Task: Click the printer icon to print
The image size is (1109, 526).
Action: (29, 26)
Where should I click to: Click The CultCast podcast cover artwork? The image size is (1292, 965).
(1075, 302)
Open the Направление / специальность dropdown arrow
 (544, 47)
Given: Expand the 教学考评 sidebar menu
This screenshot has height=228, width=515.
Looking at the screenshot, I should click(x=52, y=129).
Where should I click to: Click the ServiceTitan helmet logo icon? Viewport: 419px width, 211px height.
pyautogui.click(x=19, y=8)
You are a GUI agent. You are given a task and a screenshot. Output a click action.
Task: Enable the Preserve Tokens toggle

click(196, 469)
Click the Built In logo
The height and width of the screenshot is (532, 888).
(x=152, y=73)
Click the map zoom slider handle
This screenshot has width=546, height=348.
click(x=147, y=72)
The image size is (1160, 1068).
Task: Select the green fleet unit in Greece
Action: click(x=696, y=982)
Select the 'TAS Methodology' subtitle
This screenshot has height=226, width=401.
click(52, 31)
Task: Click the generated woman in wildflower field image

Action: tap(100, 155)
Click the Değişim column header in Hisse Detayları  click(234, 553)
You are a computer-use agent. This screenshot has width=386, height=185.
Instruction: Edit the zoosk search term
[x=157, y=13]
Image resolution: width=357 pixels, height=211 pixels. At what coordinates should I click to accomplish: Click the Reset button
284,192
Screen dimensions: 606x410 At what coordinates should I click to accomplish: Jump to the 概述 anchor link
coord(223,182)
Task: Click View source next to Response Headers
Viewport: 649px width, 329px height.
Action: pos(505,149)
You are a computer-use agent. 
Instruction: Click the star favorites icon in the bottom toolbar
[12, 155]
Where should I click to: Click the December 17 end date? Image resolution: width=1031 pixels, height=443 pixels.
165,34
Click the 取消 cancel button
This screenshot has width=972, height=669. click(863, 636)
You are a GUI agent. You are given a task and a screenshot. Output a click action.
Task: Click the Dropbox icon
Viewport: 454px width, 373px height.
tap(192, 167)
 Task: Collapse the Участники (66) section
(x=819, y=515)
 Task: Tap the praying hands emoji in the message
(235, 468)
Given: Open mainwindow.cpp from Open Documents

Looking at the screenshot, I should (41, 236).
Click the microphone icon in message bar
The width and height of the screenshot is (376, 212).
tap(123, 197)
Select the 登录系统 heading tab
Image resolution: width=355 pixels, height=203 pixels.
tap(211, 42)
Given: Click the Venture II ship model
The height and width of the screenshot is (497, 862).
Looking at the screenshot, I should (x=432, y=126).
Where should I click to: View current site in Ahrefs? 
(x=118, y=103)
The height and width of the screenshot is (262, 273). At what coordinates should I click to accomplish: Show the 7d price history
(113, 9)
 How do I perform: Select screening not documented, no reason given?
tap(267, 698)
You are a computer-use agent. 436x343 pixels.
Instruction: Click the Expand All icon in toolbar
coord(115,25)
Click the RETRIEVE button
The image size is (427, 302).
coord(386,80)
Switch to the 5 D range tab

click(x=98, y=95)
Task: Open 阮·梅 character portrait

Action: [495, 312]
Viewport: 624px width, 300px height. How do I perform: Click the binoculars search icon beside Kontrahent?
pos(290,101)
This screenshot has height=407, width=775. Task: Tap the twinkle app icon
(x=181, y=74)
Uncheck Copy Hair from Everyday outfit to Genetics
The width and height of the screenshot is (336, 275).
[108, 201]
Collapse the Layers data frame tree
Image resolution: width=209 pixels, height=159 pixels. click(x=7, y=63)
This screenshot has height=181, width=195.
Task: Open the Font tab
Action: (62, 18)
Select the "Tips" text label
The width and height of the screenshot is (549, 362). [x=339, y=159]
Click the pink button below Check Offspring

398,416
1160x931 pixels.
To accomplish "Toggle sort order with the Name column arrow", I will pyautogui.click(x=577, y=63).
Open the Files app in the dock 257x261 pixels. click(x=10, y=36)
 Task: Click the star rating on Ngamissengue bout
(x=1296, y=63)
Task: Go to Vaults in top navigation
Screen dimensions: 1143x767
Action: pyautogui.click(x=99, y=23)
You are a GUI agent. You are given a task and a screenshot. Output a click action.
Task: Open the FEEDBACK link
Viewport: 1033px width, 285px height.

**Required action**
Restate the records above verbatim up to and including the line containing "Task: Click View".

**Solution for this exercise**
Task: Click the printer icon to print
The image size is (1109, 526).
Action: (29, 26)
Where should I click to: Click The CultCast podcast cover artwork? The image size is (1292, 965).
(1075, 302)
Open the Направление / специальность dropdown arrow
 (544, 47)
Given: Expand the 教学考评 sidebar menu
This screenshot has height=228, width=515.
Looking at the screenshot, I should click(x=52, y=129).
Where should I click to: Click the ServiceTitan helmet logo icon? Viewport: 419px width, 211px height.
pyautogui.click(x=19, y=8)
You are a GUI agent. You are given a task and a screenshot. Output a click action.
Task: Enable the Preserve Tokens toggle

click(196, 469)
Click the Built In logo
The height and width of the screenshot is (532, 888).
(x=152, y=73)
Click the map zoom slider handle
This screenshot has width=546, height=348.
click(x=147, y=72)
The image size is (1160, 1068).
Task: Select the green fleet unit in Greece
Action: click(x=696, y=982)
Select the 'TAS Methodology' subtitle
This screenshot has height=226, width=401.
click(52, 31)
Task: Click the generated woman in wildflower field image

Action: tap(100, 155)
Click the Değişim column header in Hisse Detayları  click(234, 553)
You are a computer-use agent. This screenshot has width=386, height=185.
Instruction: Edit the zoosk search term
[x=157, y=13]
Image resolution: width=357 pixels, height=211 pixels. At what coordinates should I click to accomplish: Click the Reset button
284,192
Screen dimensions: 606x410 At what coordinates should I click to accomplish: Jump to the 概述 anchor link
coord(223,182)
Task: Click View source next to Response Headers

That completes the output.